Thor: Dieu, Déesse et une Pincée de Popcorn
Thor, ce grand blond baraqué à l'ego plus imposant que son marteau, débarque dans nos salles obscures avec l'enthousiasme d'un chaton devant une pelote de laine radioactive. Malheureusement, le film ne réussit pas à frapper aussi fort que le marteau de Thor. Entre le flirt intergalactique entre un Dieu et une astrophysicienne (parce que rien ne dit "relation saine" comme l'idylle entre une déesse et un électronicien stellaire) et les disparités évidentes entre les royaumes, Thor essaie de jongler avec autant de succès qu'un acrobate atteint de vertige.
L'univers visuel d'Asgard, c'est comme un tableau de Jackson Pollock : éclaboussant et difficile à comprendre après quelques bières. Les décors, plus dorés que le compte en banque de Tony Stark, nous en mettent plein la vue. On se demande si les Asgardiens paient leurs impôts en lingots d'or. Chris Hemsworth, notre charmant Dieu scandinave, fait preuve d'une demi-sourire charismatique qui ferait fondre même le cœur glacé de Loki. Sa démarche assurée est plus élégante que le défilé de Victoria's Secret, et ses manières frustes et naïves sont aussi touchantes que Hulk en pleine crise existentielle.
Thor n'est pas seul dans son combat contre le mal. On y trouve d'autres personnages plus inattendus que la présence de Stan Lee dans chaque film Marvel. L'histoire réussit à incorporer d'autres héros sans que cela ressemble à un bal masqué improvisé.
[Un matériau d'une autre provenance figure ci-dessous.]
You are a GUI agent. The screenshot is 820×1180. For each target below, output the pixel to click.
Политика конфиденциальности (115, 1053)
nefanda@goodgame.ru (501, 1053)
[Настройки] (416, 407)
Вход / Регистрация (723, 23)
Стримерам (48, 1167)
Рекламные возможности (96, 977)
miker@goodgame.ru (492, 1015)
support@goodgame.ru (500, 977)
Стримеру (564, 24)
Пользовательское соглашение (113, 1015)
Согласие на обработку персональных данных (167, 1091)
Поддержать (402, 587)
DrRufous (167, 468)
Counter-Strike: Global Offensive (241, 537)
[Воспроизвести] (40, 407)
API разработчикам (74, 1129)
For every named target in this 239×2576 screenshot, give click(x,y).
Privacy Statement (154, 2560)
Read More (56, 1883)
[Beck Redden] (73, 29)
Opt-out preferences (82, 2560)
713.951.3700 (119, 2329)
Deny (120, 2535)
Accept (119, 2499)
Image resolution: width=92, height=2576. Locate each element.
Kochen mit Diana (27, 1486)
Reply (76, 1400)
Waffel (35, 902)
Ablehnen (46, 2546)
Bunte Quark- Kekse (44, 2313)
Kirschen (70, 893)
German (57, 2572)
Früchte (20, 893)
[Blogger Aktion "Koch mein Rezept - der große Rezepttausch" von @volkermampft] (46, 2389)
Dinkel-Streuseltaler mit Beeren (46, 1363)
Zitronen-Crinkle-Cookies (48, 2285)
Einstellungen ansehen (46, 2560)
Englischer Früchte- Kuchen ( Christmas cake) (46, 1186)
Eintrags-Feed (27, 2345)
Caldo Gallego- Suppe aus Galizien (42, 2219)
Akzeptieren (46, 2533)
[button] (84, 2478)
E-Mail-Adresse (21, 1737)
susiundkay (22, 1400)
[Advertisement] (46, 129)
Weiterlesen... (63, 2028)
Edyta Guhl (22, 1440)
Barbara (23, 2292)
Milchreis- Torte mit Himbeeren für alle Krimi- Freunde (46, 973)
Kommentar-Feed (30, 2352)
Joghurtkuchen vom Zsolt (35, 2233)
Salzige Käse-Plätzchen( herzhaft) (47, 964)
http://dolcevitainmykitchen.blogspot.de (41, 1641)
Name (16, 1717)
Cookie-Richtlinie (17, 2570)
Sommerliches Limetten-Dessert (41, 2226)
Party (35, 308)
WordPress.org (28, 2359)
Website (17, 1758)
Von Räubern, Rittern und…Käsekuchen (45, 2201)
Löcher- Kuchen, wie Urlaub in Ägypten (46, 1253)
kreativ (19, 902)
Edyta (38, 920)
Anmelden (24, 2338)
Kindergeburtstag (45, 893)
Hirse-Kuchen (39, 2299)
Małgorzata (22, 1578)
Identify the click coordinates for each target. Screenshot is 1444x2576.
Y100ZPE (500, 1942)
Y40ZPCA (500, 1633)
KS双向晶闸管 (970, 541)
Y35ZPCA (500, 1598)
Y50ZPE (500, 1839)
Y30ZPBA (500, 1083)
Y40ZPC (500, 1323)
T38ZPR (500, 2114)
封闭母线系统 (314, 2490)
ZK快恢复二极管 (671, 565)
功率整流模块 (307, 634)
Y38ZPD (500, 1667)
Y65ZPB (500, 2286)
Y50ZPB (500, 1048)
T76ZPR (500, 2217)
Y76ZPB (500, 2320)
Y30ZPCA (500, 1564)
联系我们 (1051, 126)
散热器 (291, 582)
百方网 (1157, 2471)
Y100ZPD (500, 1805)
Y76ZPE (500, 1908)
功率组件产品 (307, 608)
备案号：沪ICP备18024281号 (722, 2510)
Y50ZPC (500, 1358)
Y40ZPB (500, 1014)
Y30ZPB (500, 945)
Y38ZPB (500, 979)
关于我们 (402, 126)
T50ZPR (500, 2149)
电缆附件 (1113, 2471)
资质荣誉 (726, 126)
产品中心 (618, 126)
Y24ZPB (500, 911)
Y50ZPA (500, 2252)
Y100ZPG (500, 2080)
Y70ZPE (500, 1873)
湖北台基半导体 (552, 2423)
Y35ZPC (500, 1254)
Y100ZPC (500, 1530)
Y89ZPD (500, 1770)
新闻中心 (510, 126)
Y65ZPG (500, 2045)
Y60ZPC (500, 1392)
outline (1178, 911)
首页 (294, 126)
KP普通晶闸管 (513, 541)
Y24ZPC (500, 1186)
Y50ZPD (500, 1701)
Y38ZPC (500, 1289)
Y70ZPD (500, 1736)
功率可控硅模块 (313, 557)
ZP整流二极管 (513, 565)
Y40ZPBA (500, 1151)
C'est comme si Iron Man et Hulk faisaient du hors-d'œuvre dans le coin, discutant de la dernière collection de gadgets high-tech.
Chris Hemsworth, en plus d'avoir une plastique à faire pâlir un mannequin Victoria's Secret, livre une performance qui démontre qu'il n'est pas simplement là pour faire joli. Son jeu d'acteur est aussi solide que le marteau qu'il brandit, et son humour, bien dosé, fait mouche à chaque réplique. Quand il s'amuse avec son marteau, on se dit qu'il pourrait donner des leçons de maniement d'outil à toute une ligue de super-héros.
Thor, malgré toute sa grandeur divine, ne parvient pas à secouer le genre des films de super-héros comme Deadpool secoue une boîte de Tic-Tac. Prévisible, même avec son imagination débordante, le film de Kenneth Branagh ne laissera pas de cicatrices émotionnelles comme celles causées par le Joker dans The Dark Knight. C'est comme si Thor essayait d'être le repas gastronomique d'un fast-food : ça remplit l'estomac, mais on oublie rapidement le goût.
En résumé, Thor est une expérience cinématographique aussi percutante que le marteau de Thor lui-même. Bien qu'il ne révolutionne pas le genre, il offre une aventure divertissante, parsemée de moments d'humour et de scènes visuelles à faire briller les yeux. Alors, asseyez-vous, détendez-vous, et laissez-vous emporter par cette épopée divine, avec la promesse que vous en sortirez avec un sourire aussi large que celui de Loki en découvrant une nouvelle ruse.